▶ **WHAT TO WORK ON**:
a) Name every test-case input given in the periodic-table challenge.
b) Update the periodic-table challenge starting at "The Challenge" and ending at "throw an error.", changing "sentence" to "phrase" throughout.
c) In the periodic-table challenge, what output corresponds to the input "fire"?

2
Background
You are bored in class, and having exhausted all the possible things to write on a standard calculator (Like 8008135) you turn to the periodic table. You want to figure out if you can write your message using the shorthand for chemical elements.
This is the inverse of this challenge.
The Challenge
Input: A sentence, or a word.
Output: The placement of each chemical element used in the sentence. If the sentence / word can not be created, you must return blank, False or throw an error.
Test cases Input 1:
fire
Output 1:
9 53 75
Input 2:
Crazy Input
Output 3:
False
Input 3:
american ass
Output 3:
95 68 53 20 11 16 16
Note: There is no problem with a element being in two words as shown in the last example. American can be written as 95 68 53 20 7
but then Ass
is impossible to write due to the lack of an A in the table. In other words discard all whitespaces (but they must be allowed) in input.

▶ **EXTRACTED MATERIAL**:
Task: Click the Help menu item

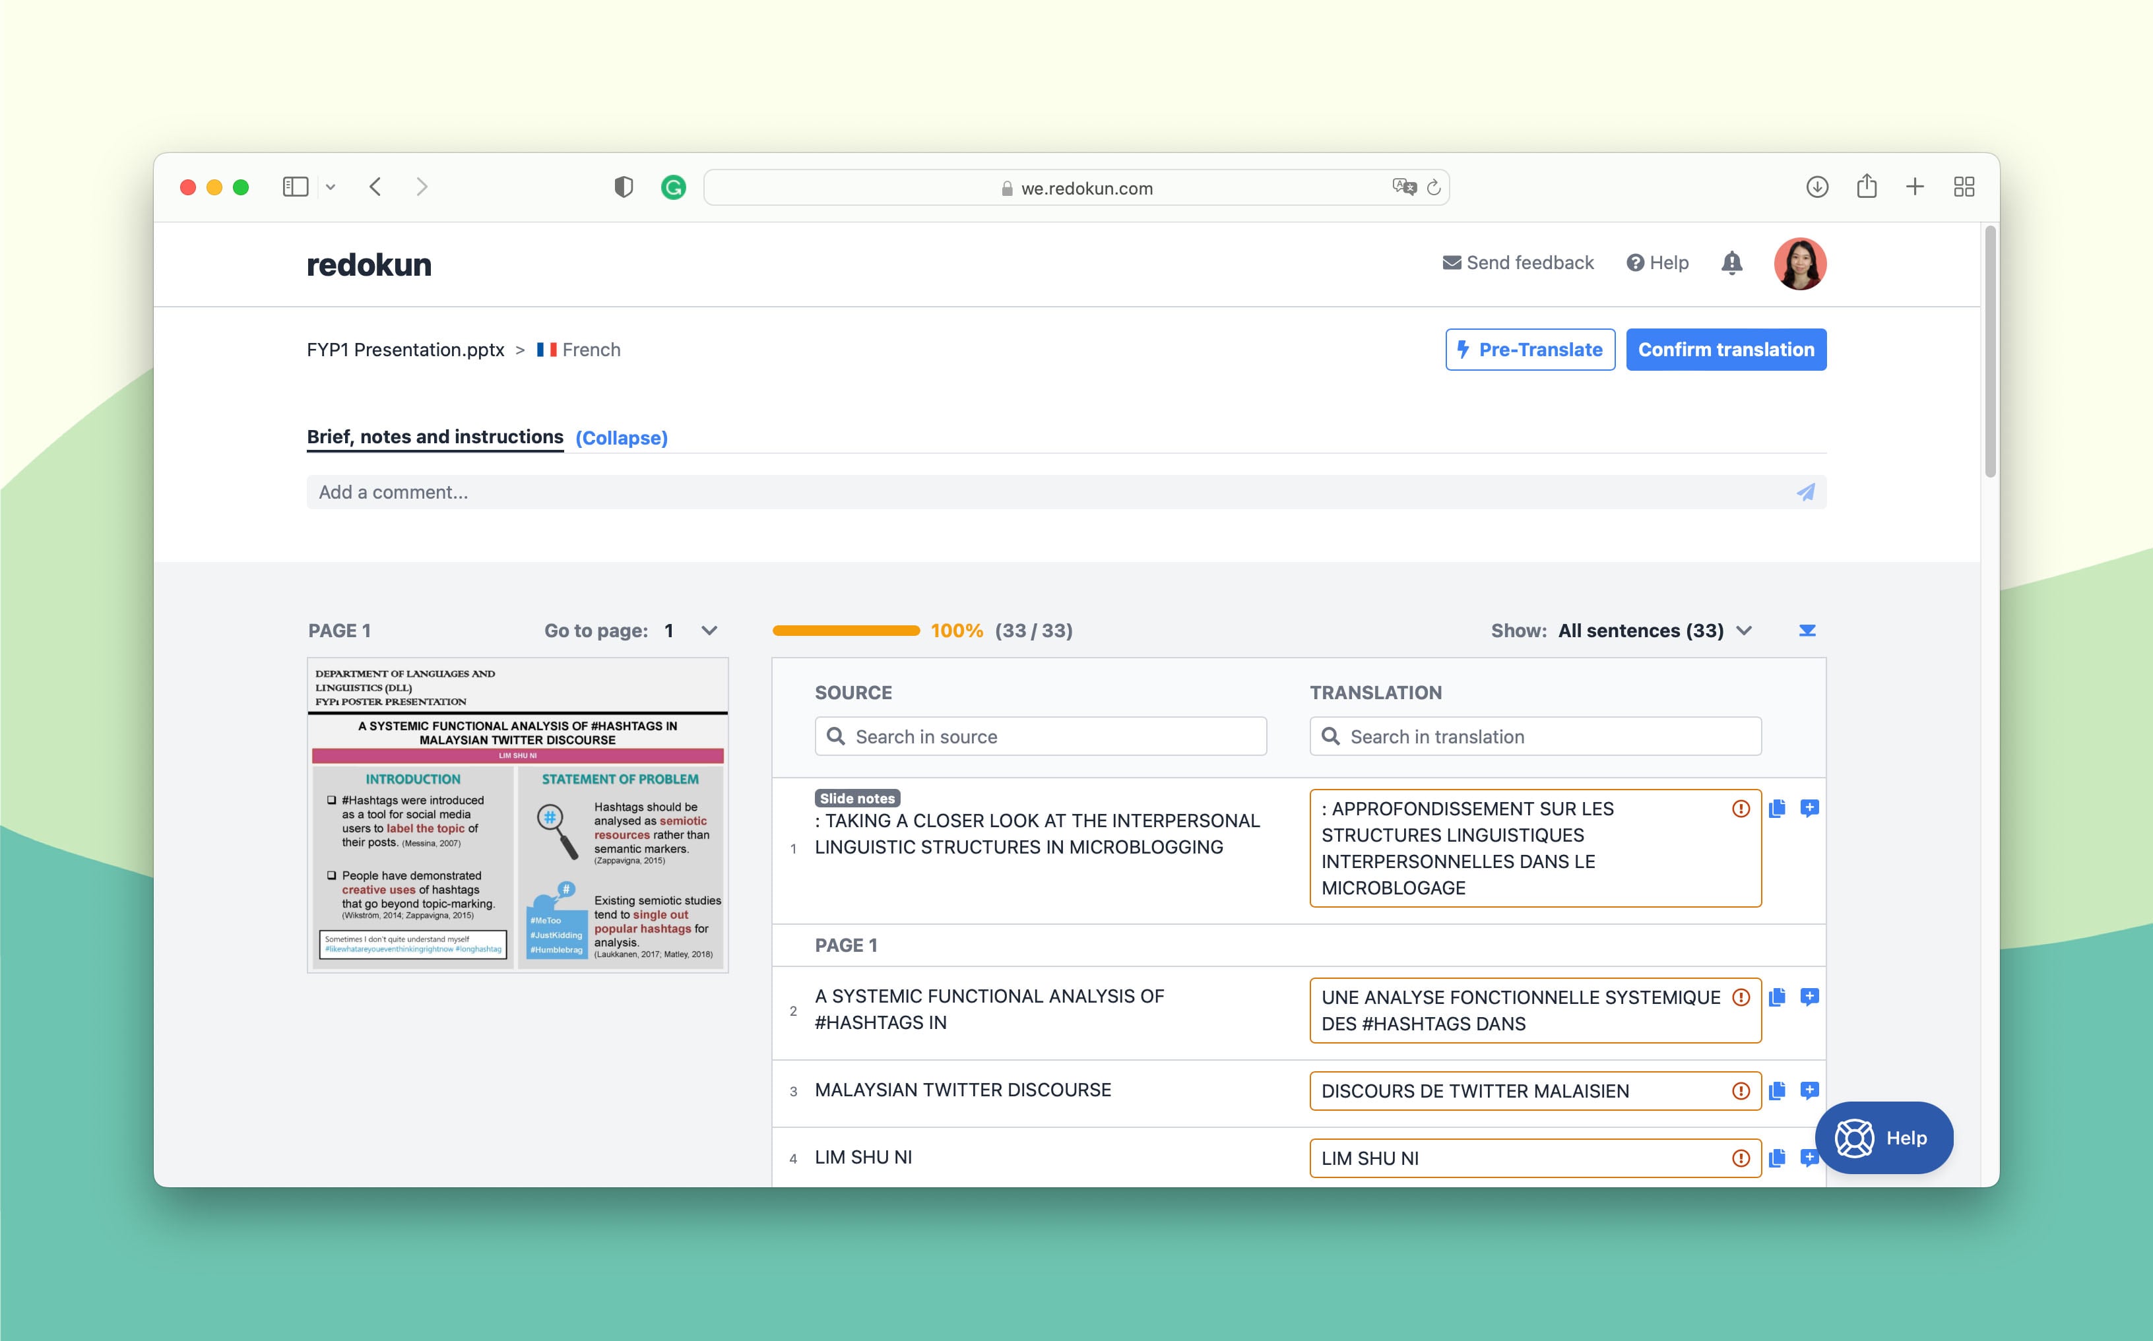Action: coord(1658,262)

==

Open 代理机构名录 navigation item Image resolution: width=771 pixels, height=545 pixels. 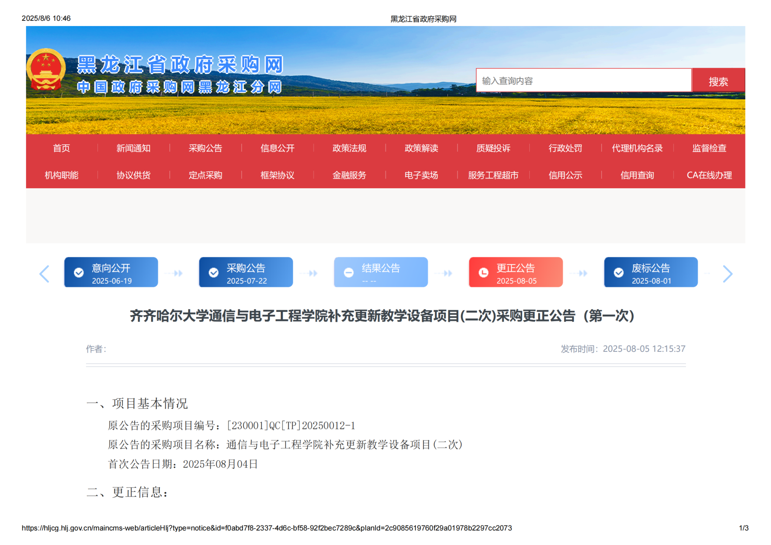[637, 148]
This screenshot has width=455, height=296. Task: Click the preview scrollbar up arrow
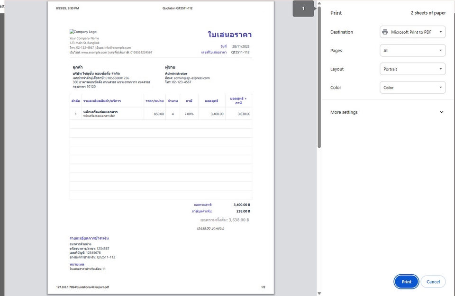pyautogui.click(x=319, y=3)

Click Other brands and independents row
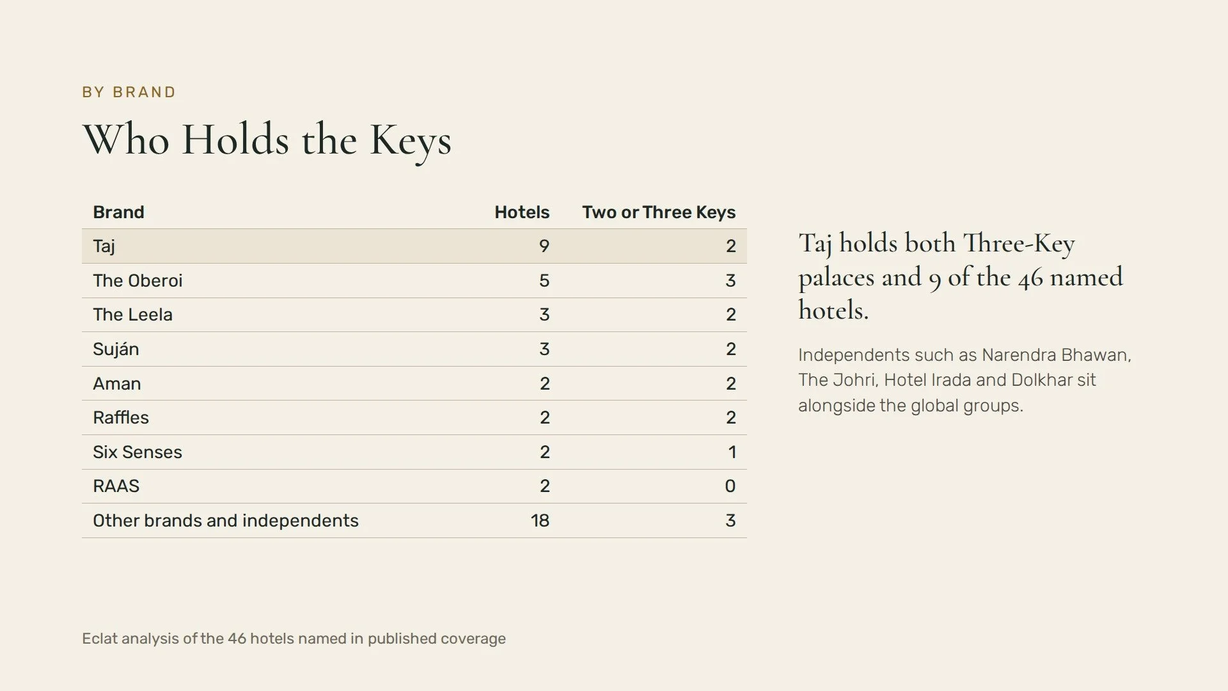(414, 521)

▶ **ANSWERS FOR THIS EXERCISE**:
a) fire, Crazy Input, american ass

b)
The Challenge
Input: A phrase, or a word.
Output: The placement of each chemical element used in the phrase. If the phrase / word can not be created, you must return blank, False or throw an error.

c) 9 53 75